Article de Michel Fiant alias Lucien Collonges paru dans La Vérité des travailleurs, n° 122, février 1962, p. 1-2

Depuis des semaines, le mouvement ouvrier et socialiste s’interroge : comment lutter contre l’O.A.S. ?

Des arguments éculés réapparaissent, qui ont fait leurs preuves dans maintes et maintes défaites sanglantes du prolétariat. On tente de maintenir les manifestations anti-fascistes dons la « légalité » gaulliste et une soi-disant dignité. On en appelle au régime pour qu’il prenne des mesures.
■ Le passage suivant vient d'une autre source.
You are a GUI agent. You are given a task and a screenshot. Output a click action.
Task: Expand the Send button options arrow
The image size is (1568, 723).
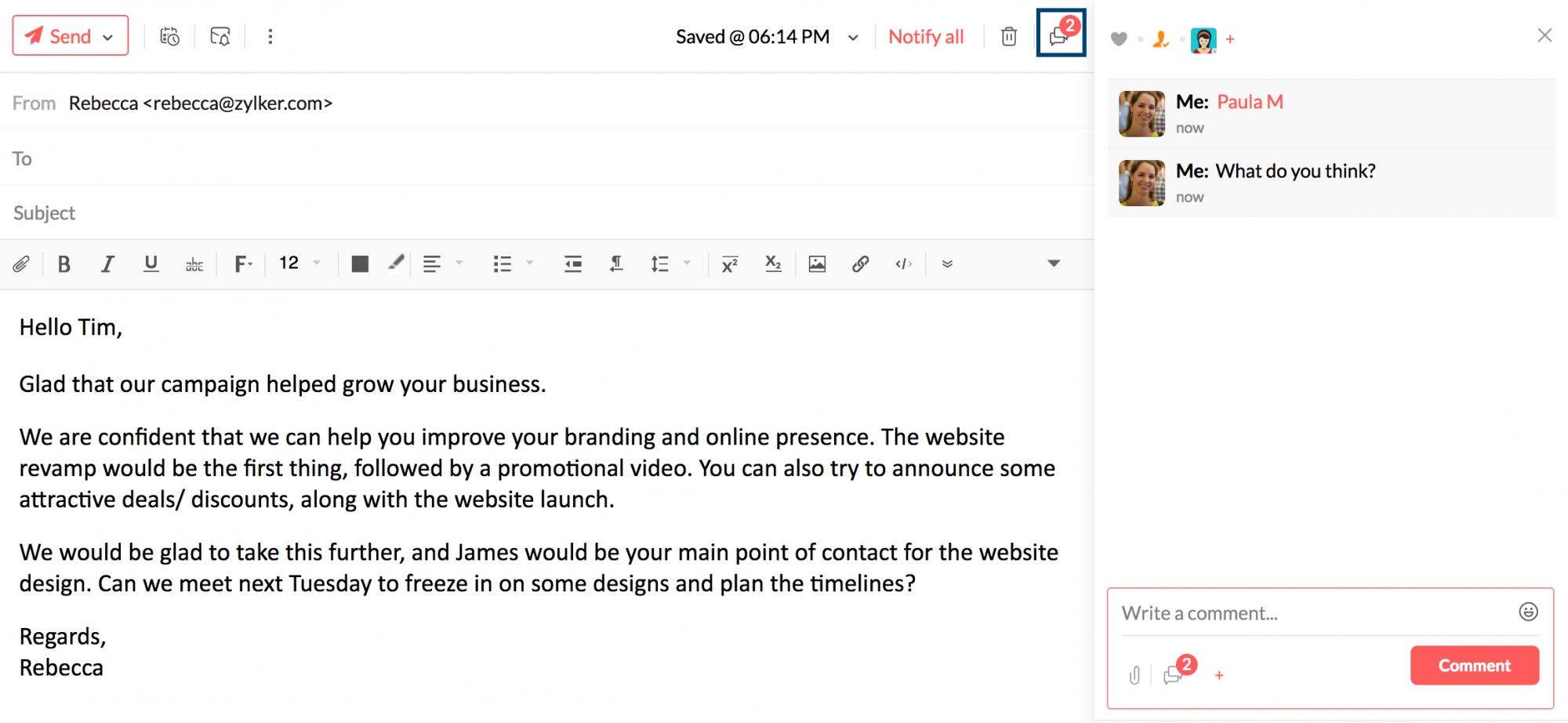click(x=108, y=37)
On en appelle aux masses sans rien faire pour qu’elles prennent confiance, en leur force et en l’efficacité de leurs organisations.
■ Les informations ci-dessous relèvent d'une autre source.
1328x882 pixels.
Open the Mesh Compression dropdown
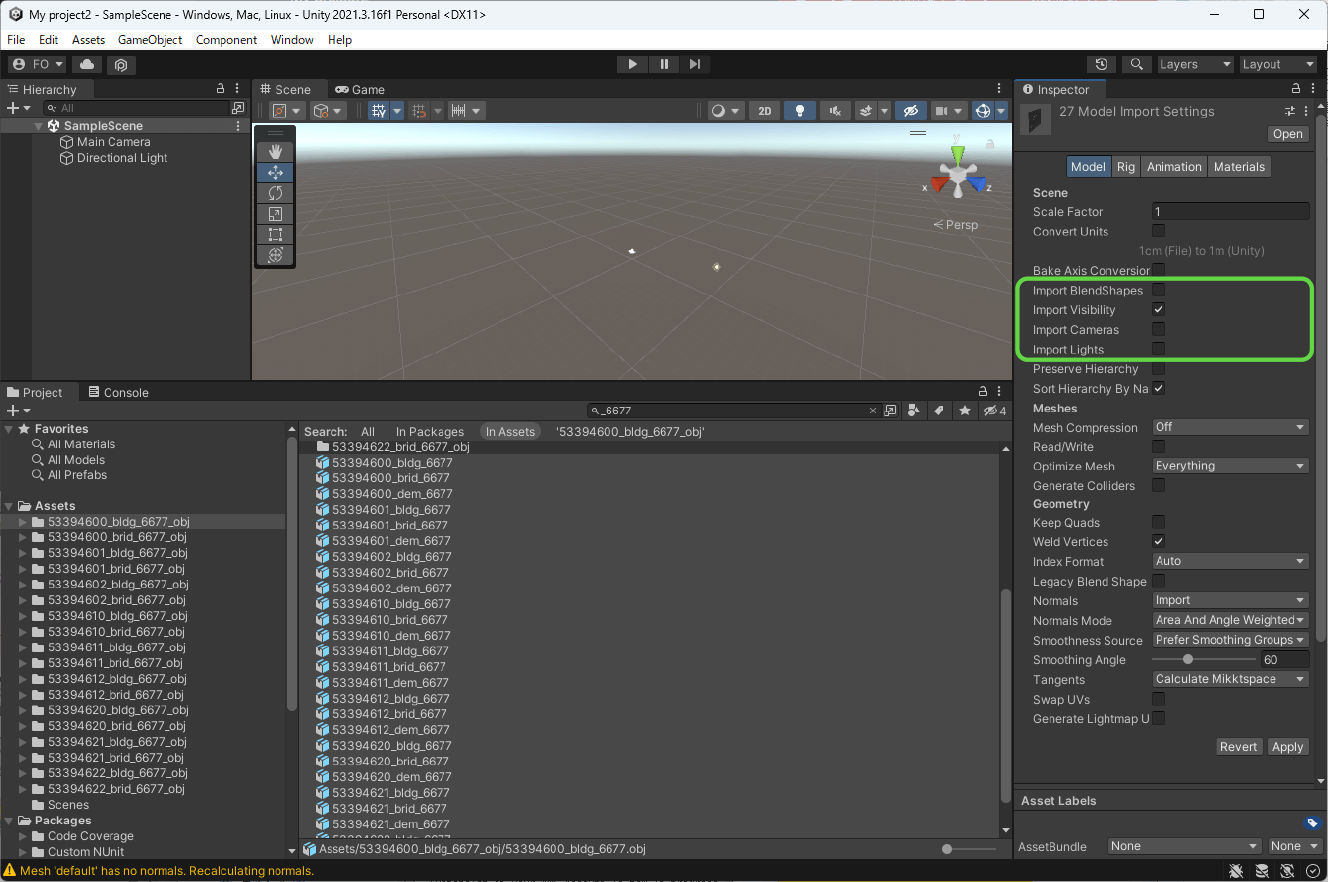(1230, 427)
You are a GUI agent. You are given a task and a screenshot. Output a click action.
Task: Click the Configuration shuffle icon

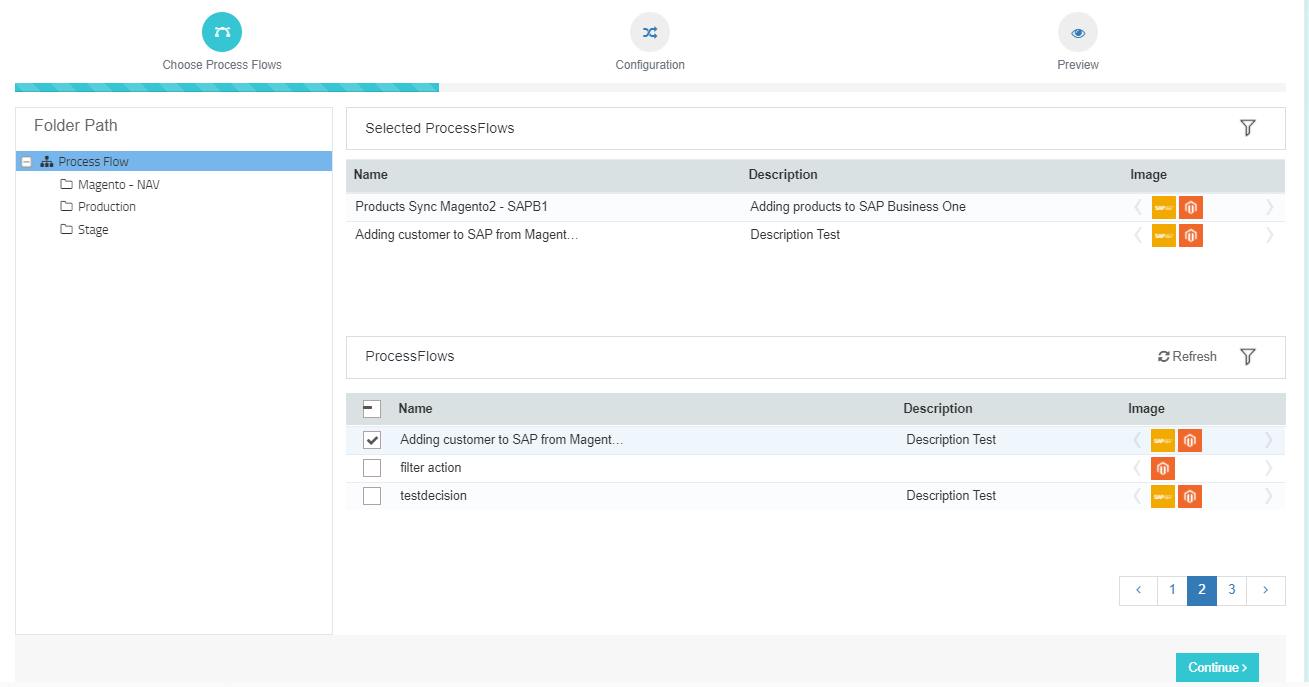pyautogui.click(x=650, y=32)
De Gaulle vient à tous de donner une leçon politique : huit camarades tombés sont sa réponse. Il ne veut et ne peut laisser se développer de puissants mouvements de masse, porter le fer dans la police, l’armée, les sphères dirigeantes de l’administration, là où est la plaie, sans d’un même coup mettre en cause son pouvoir. Ne pas comprendre l’incapacité organique d’une lutte efficace des régimes bonapartistes contre le fascisme c’est oublier l’Allemagne de Hindenbourg, l’Autriche de Dolfuss.

La lutte contre le fascisme, aujourd’hui, en France est indissoluble de la lutte

— contre de Gaulle : pour un gouvernement de travailleurs

— contre la guerre : pour une Algérie indépendante.
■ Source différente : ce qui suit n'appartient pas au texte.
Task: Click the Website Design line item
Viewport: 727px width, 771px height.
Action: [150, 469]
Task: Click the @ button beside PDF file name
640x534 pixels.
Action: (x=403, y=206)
Se maintenir dans « leur » légalité, dans la légalité du 13 mai c’est se vouer à la stérilité. Nous étions 300.000 le 28 mai 58 de la Nation à la République, nous nous souvenons du résultat ; il fallait faire confiance à Pflimlin, nous avons eu la dictature, encore, mais pour combien de temps, paternaliste. Aussi c’est vers ce triple objectif que nous devons tendre, ouvertement.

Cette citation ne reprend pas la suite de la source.